De heer Van de Camp vroeg nog in welk dossier het proces-verbaal van artikel 226g, lid 4, moet komen. Welnu, dit proces-verbaal wordt in beide strafdossiers opgenomen: krachtens artikel 226g, lid 4, in het dossier van de verdachte ten laste van wie wordt verklaard en krachtens de normale wettelijke regeling in het dossier van de verdachte zelf, dus van degene die verklaart.

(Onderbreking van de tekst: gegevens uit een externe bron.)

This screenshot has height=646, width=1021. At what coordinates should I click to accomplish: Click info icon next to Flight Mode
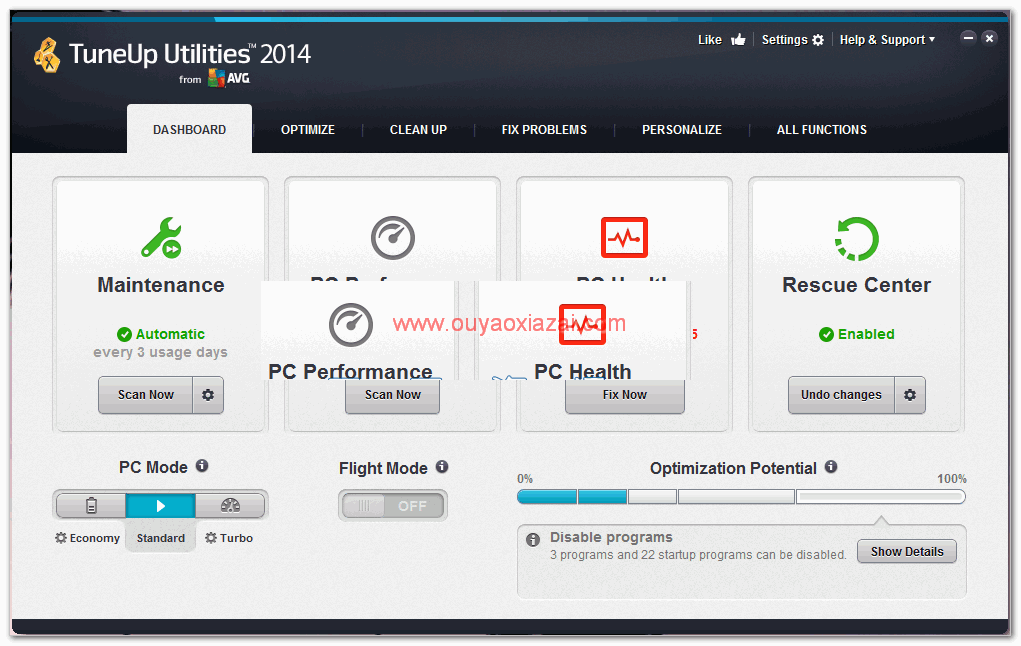[x=442, y=467]
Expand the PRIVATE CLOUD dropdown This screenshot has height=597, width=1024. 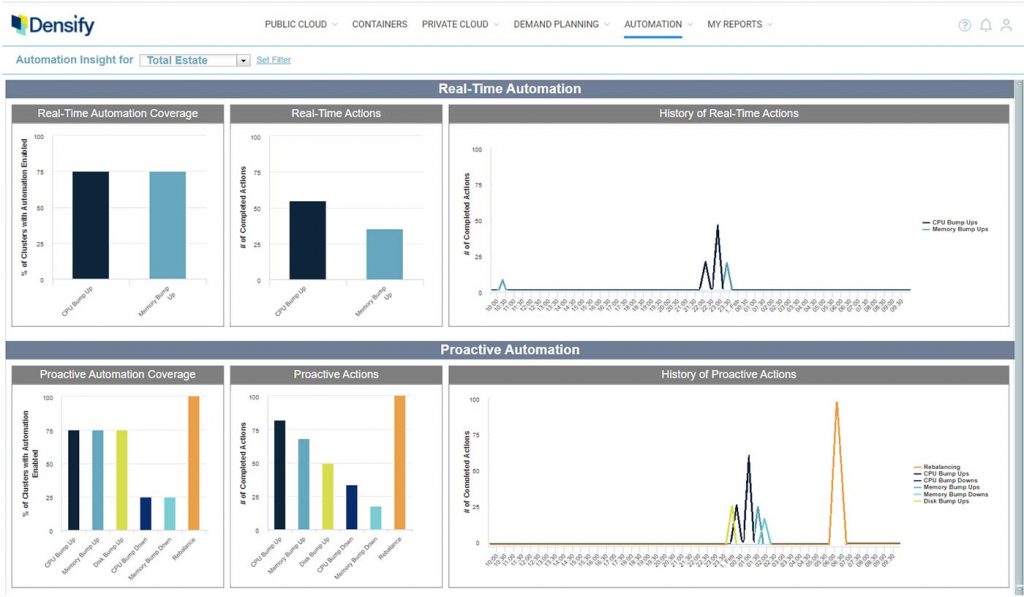click(496, 24)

Voor de duidelijkheid: ik zal schriftelijk nog terugkomen op 19 juncto 6-7 en 21. In dat verband kom ik ook terug op het kort geding waarvan de heer Van de Camp sprak. Ook zal ik terugkomen op de voeging door de officier van justitie van het proces-verbaal. Alle vragen omtrent het sepot zullen daarbij worden meegenomen.

De voorzitter:

Ik verzoek u die brief tijdig te versturen, zodat de fracties deze nog kunnen bespreken alvorens zij woensdag of donderdag tot de plenaire afronding komen.

Sluiting 16.50 uur.


XNoot
1

Samenstelling:

Leden: Swildens-Rozendaal (PvdA), voorzitter, Van de Camp (CDA), Biesheuvel (CDA), Scheltema-de Nie (D66), Zijlstra (PvdA), Apostolou (PvdA), Middel (PvdA), Van Heemst (PvdA), Dittrich (D66), ondervoorzitter, Rabbae (GroenLinks), Van Oven (PvdA), Kamp (VVD), Rouvoet (ChristenUnie), O.P.G. Vos (VVD), Passtoors (VVD), Van Wijmen (CDA), De Wit (SP), Ross-van Dorp (CDA), Niederer (VVD), Nicolaï (VVD), Halsema (GroenLinks) Weekers (VVD), Van der Staaij (SGP) en Wijn (CDA).

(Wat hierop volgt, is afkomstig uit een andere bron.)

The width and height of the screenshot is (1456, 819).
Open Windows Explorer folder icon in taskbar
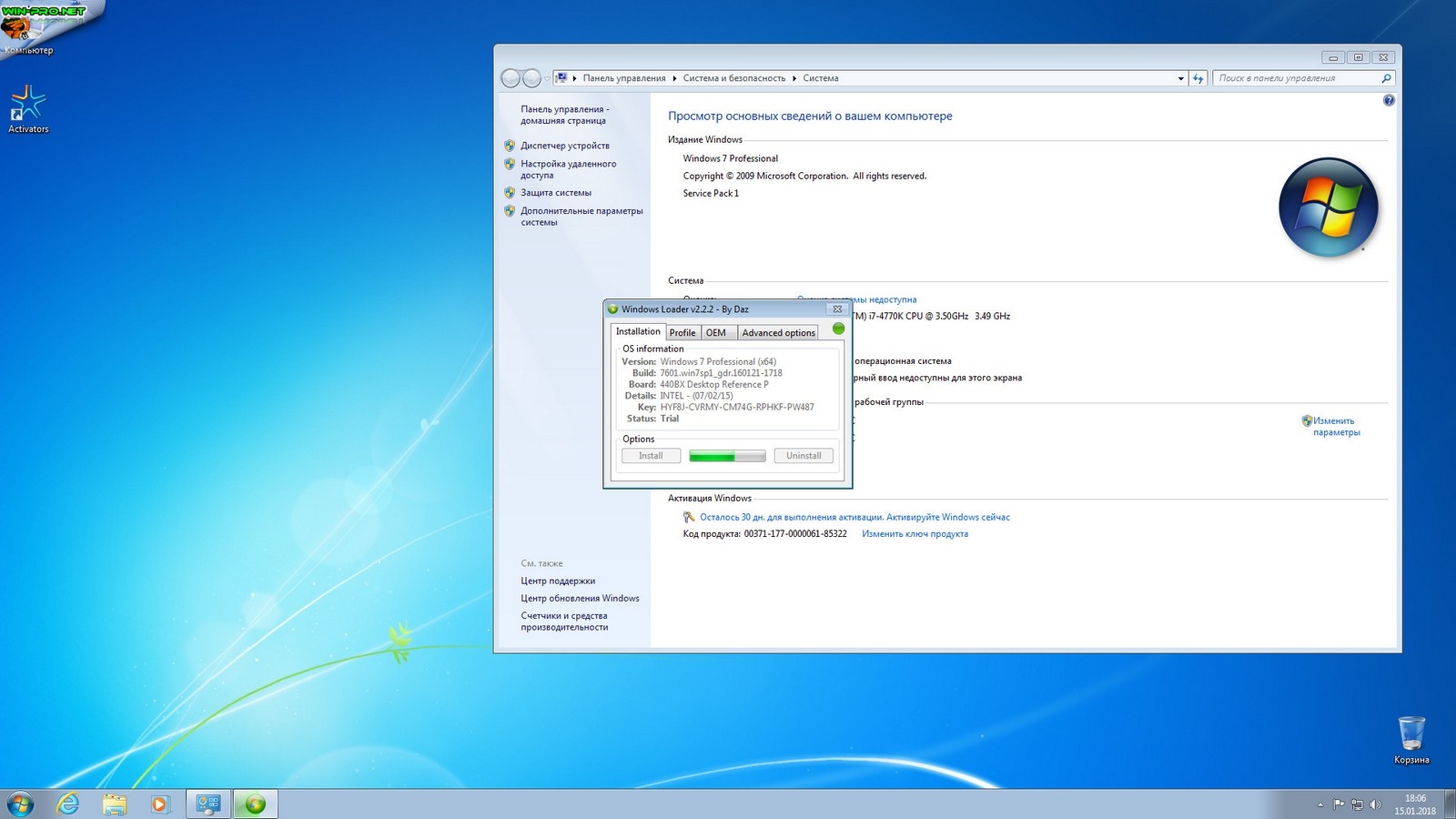tap(115, 804)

Plv. leden: Wagenaar (PvdA), Balkenende (CDA), Verhagen (CDA), Van Vliet (D66), Duijkers (PvdA), Kuijper (PvdA), Albayrak (PvdA), Barth (PvdA), Hoekema (D66), Karimi (GroenLinks), Santi (PvdA), Luchtenveld (VVD), Slob (ChristenUnie), Van den Doel (VVD), Rijpstra (VVD), Rietkerk (CDA), Marijnissen (SP), Buijs (CDA), Van Baalen (VVD), Van Blerck-Woerdman (VVD), Oedayraj Singh Varma (GroenLinks), De Vries (VVD), Van Walsem (D66), De Pater-van der Meer (CDA) en Arib (PvdA).